En Occident, al-​​Qaïda est synonyme du diable et en faire mention dans la bande de Gaza pourrait bien pro­duire un effet de ricochet sus­cep­tible de créer des ondes de choc dans toute la région. Aussi, si Abbas pensait uti­liser cela comme un stra­tagème pour gagner de la popu­larité auprès de ses alliés occi­dentaux tout en cassant encore davantage l’image du Hamas à leurs yeux, ce qu’il n’a peut-​​être pas prévu c’est qu’Israël uti­lisera tous les pré­textes pour écraser la résis­tance en Palestine, qu’elle soit portée par le Hamas, le Fatah ou d’autres groupes.

Ni le Hamas ni le Fatah ne sont inno­cents de l’attisement des flammes dans ce combat verbal empoi­sonné.
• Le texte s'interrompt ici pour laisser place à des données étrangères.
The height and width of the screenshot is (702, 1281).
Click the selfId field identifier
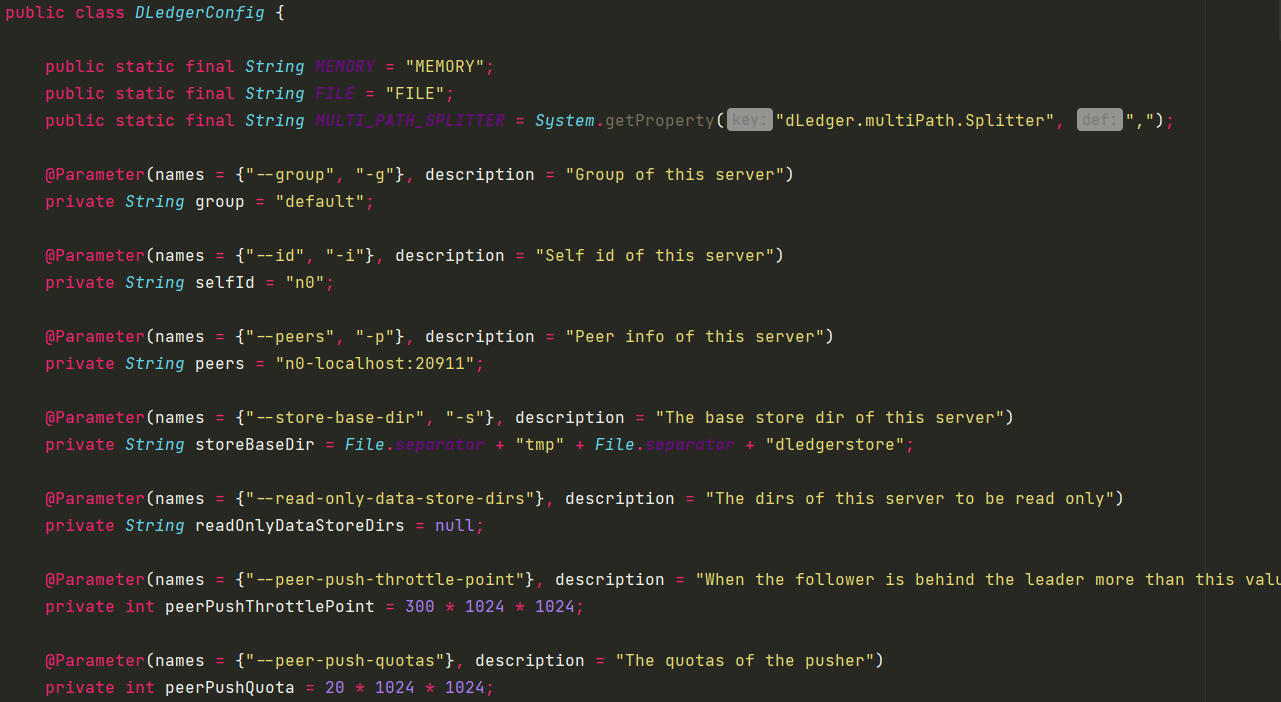point(224,282)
Le Hamas affirme haut et clair qu’il ne renoncera pas à sa mainmise sur la bande de Gaza, affirmant qu’il y a res­tauré l’ordre et la loi qui n’existaient pas sous Abbas. De son côté, le pré­sident est abso­lument déterminé à conso­lider son autorité et à exclure pour de bon le Hamas du pouvoir. Sans aucun doute, c’est lui qui a le dessus, ne serait ce que pour la simple raison que les puis­sances mili­taires et finan­cières mon­diales l’encouragent. Abbas peut bien obtenir de l’argent pour payer ses fonc­tion­naires et il peut se retrouver, avec ses ministres récemment nommés, sous les pro­jec­teurs bien­veillants de la com­mu­nauté inr­ter­na­tionale, mais à quoi cela lui servira-​​t-​​il s’il continue à salir et dif­famer une partie impor­tante de son propre peuple ?

Si les Pales­ti­niens sont appelés à des élec­tions anti­cipées, Abbas conservera-​​ t-​​il son siège ou lui sera-​​t-​​il arraché par ceux qui pensent qu’il les a vendus pour quinze petites minutes de gloire ? Il est pos­sible que des élec­tions anti­cipées soient la seule solution pour sortir de cette crise et il fau­drait donner au Pales­tinien moyen une tribune où s’exprimer, là où souvent les armes et les menaces font taire les voix de la raison. Mais, si le Fatah, le Hamas ou tout autre parti pales­tinien - et il y en a bien d’autres- veulent se montrer sous leur meilleur jour, ils doivent tous agir de manière plus propre. Il y a une limite aux accu­sa­tions et aux coups de poi­gnards dans le dos. Il est temps que nos diri­geants se montrent à la hauteur et res­pon­sables de l’avènement de l’union nationale, pas de sa mort. Si ce n’est pas le cas, ces accu­sa­tions sans fin vont nous aspirer vers le fond comme des sables mou­vants et cela laissera le terrain libre à nos ennemis véri­tables pour qu’ils s’y engouffrent.